- **EXERCISE BRIEF**
Transcribe the records in full, keeping every character as it is.
#### SOURCE INFORMATION ####
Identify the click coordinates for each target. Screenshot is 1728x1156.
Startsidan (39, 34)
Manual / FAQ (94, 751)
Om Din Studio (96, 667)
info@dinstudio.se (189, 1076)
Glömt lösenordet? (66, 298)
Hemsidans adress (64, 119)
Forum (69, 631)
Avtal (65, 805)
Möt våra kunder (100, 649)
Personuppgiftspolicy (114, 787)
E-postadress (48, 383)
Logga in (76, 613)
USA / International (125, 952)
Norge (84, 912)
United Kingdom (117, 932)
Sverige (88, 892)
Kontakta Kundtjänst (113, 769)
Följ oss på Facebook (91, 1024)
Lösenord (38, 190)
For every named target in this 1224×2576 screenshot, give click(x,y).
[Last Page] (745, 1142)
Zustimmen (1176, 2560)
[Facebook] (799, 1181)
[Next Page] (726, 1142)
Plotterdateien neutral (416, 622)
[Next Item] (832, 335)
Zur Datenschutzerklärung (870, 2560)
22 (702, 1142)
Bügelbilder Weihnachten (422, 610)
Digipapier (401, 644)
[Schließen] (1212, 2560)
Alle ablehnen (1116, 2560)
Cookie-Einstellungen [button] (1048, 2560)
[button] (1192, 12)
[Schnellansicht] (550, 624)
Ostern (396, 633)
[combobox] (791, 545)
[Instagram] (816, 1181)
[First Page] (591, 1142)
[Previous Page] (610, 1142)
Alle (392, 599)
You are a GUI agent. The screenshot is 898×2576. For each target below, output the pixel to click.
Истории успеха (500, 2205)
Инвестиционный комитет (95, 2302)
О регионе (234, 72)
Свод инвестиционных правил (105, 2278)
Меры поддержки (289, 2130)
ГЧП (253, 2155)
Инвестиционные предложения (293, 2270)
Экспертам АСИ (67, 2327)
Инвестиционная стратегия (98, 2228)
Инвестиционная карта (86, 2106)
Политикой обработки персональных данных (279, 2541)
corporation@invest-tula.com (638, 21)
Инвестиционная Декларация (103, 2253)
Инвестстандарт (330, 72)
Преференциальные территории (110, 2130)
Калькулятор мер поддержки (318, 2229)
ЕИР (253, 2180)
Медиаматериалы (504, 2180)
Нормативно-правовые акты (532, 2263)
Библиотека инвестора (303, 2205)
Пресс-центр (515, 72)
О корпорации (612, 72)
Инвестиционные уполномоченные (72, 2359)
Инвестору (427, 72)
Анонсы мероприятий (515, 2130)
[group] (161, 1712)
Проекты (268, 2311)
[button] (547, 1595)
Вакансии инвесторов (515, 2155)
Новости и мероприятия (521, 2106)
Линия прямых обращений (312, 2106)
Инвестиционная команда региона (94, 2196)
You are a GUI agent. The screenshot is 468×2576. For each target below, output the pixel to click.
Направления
####
- **TASK RESPONSE**
Identify the click coordinates for each target. Screenshot is 1728x1156.
Startsidan (39, 34)
Manual / FAQ (94, 751)
Om Din Studio (96, 667)
info@dinstudio.se (189, 1076)
Glömt lösenordet? (66, 298)
Hemsidans adress (64, 119)
Forum (69, 631)
Avtal (65, 805)
Möt våra kunder (100, 649)
Personuppgiftspolicy (114, 787)
E-postadress (48, 383)
Logga in (76, 613)
USA / International (125, 952)
Norge (84, 912)
United Kingdom (117, 932)
Sverige (88, 892)
Kontakta Kundtjänst (113, 769)
Följ oss på Facebook (91, 1024)
Lösenord (38, 190)
For every named target in this 1224×2576 screenshot, give click(x,y).
[Last Page] (745, 1142)
Zustimmen (1176, 2560)
[Facebook] (799, 1181)
[Next Page] (726, 1142)
Plotterdateien neutral (416, 622)
[Next Item] (832, 335)
Zur Datenschutzerklärung (870, 2560)
22 (702, 1142)
Bügelbilder Weihnachten (422, 610)
Digipapier (401, 644)
[Schließen] (1212, 2560)
Alle ablehnen (1116, 2560)
Cookie-Einstellungen [button] (1048, 2560)
[button] (1192, 12)
[Schnellansicht] (550, 624)
Ostern (396, 633)
[combobox] (791, 545)
[Instagram] (816, 1181)
[First Page] (591, 1142)
[Previous Page] (610, 1142)
Alle (392, 599)
You are a GUI agent. The screenshot is 898×2576. For each target below, output the pixel to click.
Истории успеха (500, 2205)
Инвестиционный комитет (95, 2302)
О регионе (234, 72)
Свод инвестиционных правил (105, 2278)
Меры поддержки (289, 2130)
ГЧП (253, 2155)
Инвестиционные предложения (293, 2270)
Экспертам АСИ (67, 2327)
Инвестиционная стратегия (98, 2228)
Инвестиционная карта (86, 2106)
Политикой обработки персональных данных (279, 2541)
corporation@invest-tula.com (638, 21)
Инвестиционная Декларация (103, 2253)
Инвестстандарт (330, 72)
Преференциальные территории (110, 2130)
Калькулятор мер поддержки (318, 2229)
ЕИР (253, 2180)
Медиаматериалы (504, 2180)
Нормативно-правовые акты (532, 2263)
Библиотека инвестора (303, 2205)
Пресс-центр (515, 72)
О корпорации (612, 72)
Инвестиционные уполномоченные (72, 2359)
Инвестору (427, 72)
Анонсы мероприятий (515, 2130)
[group] (161, 1712)
Проекты (268, 2311)
[button] (547, 1595)
Вакансии инвесторов (515, 2155)
Новости и мероприятия (521, 2106)
Линия прямых обращений (312, 2106)
Инвестиционная команда региона (94, 2196)
You are a GUI agent. The screenshot is 468×2576. For each target below, output the pixel to click.
Направления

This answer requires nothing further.